Collected data entries:
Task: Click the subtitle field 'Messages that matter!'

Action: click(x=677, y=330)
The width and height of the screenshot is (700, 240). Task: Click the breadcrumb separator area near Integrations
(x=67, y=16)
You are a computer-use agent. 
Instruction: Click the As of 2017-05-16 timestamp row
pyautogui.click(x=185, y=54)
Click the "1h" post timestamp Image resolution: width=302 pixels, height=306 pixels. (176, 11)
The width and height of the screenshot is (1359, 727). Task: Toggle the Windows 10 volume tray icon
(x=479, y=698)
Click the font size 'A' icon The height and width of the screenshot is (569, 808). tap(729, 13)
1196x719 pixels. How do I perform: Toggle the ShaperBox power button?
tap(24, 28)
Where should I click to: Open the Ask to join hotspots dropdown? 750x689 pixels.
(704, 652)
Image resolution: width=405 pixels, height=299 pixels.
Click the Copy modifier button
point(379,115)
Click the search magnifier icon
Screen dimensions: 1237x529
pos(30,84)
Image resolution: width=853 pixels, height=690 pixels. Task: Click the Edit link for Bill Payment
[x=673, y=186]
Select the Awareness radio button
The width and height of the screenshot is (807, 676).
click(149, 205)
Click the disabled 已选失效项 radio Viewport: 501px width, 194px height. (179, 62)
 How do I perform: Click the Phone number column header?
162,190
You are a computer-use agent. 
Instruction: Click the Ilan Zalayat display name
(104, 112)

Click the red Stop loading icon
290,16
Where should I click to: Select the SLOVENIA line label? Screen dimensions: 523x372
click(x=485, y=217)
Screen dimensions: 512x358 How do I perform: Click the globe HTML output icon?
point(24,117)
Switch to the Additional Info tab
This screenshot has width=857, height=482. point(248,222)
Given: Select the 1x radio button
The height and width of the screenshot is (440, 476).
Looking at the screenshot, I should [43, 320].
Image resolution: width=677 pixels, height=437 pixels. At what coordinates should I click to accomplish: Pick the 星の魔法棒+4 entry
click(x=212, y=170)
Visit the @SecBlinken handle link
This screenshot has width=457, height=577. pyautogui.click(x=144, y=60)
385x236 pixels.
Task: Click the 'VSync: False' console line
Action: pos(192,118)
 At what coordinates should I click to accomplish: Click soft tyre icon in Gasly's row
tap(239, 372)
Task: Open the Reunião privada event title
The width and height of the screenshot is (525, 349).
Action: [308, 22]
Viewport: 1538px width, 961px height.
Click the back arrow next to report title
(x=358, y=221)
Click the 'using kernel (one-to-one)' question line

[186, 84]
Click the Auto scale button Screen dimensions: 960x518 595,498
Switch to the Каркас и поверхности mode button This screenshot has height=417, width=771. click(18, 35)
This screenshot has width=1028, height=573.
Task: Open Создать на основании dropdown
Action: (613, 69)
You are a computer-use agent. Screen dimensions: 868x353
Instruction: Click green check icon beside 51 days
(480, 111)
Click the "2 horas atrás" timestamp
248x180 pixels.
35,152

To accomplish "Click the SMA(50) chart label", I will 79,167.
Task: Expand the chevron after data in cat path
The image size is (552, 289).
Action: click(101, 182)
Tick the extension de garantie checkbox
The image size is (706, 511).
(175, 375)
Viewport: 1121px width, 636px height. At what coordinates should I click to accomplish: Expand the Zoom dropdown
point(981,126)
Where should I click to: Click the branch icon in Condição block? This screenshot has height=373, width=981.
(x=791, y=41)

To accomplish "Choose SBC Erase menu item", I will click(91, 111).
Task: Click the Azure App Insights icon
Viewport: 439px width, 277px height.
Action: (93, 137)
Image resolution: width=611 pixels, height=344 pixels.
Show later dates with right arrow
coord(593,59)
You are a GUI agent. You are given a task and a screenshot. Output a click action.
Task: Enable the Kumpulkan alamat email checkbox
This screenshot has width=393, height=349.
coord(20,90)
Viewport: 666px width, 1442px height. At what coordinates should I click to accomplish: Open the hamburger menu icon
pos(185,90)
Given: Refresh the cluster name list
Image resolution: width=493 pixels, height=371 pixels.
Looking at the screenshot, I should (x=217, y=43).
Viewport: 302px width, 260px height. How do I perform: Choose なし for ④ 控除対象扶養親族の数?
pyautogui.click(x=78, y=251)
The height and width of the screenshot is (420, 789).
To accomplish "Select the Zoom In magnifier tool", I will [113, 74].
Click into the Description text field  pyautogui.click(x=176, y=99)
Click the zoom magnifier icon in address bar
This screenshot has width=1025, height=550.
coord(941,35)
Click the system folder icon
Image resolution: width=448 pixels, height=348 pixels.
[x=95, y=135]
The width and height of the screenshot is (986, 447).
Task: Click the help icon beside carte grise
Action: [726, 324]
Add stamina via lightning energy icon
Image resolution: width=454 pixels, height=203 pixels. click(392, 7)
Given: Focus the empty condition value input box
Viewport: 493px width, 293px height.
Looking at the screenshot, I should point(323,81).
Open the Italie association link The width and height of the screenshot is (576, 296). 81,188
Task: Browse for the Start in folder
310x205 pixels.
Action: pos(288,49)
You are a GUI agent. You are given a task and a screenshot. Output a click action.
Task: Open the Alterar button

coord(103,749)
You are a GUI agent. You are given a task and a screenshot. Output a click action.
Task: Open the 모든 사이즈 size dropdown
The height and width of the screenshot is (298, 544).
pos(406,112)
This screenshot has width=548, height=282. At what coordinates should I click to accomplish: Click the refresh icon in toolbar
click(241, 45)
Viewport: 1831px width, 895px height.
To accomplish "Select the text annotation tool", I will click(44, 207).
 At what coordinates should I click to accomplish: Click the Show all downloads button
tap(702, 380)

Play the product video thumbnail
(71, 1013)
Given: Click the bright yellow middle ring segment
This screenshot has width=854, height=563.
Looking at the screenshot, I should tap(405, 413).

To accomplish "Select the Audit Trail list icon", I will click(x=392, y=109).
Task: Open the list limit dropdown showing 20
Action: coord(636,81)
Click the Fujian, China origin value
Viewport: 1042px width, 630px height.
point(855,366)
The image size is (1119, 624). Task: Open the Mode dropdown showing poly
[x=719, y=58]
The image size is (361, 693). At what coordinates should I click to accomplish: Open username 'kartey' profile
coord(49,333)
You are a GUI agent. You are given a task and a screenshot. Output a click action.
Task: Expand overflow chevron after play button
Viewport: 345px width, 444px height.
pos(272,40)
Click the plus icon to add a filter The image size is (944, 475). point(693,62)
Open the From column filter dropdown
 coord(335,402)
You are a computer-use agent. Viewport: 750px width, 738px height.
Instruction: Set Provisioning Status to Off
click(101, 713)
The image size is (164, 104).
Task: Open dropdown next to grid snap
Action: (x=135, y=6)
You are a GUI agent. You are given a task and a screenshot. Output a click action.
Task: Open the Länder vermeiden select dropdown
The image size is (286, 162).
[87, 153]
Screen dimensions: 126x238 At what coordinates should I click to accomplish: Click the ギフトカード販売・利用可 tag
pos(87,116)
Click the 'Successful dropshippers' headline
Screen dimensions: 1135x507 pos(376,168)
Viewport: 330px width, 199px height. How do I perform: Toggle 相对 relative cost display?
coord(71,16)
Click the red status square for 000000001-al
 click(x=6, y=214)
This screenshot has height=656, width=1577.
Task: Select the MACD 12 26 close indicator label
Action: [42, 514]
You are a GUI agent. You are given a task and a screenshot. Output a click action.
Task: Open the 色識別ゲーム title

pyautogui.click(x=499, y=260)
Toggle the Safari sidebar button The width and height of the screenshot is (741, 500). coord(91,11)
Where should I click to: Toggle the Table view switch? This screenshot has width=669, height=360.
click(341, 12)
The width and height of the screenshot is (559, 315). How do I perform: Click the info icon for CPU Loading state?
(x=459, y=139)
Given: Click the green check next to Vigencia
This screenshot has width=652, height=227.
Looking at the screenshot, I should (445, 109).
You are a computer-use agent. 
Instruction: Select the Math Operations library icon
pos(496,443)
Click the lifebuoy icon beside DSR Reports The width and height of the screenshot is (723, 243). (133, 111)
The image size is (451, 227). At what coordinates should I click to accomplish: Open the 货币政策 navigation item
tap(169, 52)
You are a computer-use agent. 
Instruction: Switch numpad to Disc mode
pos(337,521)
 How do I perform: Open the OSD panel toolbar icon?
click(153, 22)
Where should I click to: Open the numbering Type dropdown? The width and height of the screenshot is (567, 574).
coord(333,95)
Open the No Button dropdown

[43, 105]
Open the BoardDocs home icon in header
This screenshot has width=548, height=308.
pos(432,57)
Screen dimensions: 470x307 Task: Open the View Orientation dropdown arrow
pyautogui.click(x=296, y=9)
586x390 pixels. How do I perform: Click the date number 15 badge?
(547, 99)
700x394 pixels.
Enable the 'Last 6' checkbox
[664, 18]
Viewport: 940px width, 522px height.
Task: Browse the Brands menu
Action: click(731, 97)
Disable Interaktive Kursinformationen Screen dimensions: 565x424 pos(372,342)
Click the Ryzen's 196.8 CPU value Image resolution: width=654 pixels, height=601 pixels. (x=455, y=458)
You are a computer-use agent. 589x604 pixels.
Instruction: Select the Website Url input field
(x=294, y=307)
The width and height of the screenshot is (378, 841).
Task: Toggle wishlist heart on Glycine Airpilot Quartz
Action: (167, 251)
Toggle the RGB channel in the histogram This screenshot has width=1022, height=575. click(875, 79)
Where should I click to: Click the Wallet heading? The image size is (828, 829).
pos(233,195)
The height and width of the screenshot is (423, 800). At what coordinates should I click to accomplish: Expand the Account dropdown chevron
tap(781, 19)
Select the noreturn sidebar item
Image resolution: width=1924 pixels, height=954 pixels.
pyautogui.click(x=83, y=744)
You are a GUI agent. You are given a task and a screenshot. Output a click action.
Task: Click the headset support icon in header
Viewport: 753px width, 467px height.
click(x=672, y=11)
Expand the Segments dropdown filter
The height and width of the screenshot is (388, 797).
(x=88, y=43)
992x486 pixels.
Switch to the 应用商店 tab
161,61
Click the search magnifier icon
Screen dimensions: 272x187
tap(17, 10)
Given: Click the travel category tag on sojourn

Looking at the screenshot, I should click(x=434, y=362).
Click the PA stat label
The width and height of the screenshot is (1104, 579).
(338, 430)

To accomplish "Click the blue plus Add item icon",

• What is expected:
The required answer is the exact run of lines above starting at the line with "Viewport: 493px width, 293px height." and ending at the line with "Task: Browse for the Start in folder", with both ends present.

• Solution to the problem:
Viewport: 493px width, 293px height.
Looking at the screenshot, I should point(323,81).
Open the Italie association link The width and height of the screenshot is (576, 296). 81,188
Task: Browse for the Start in folder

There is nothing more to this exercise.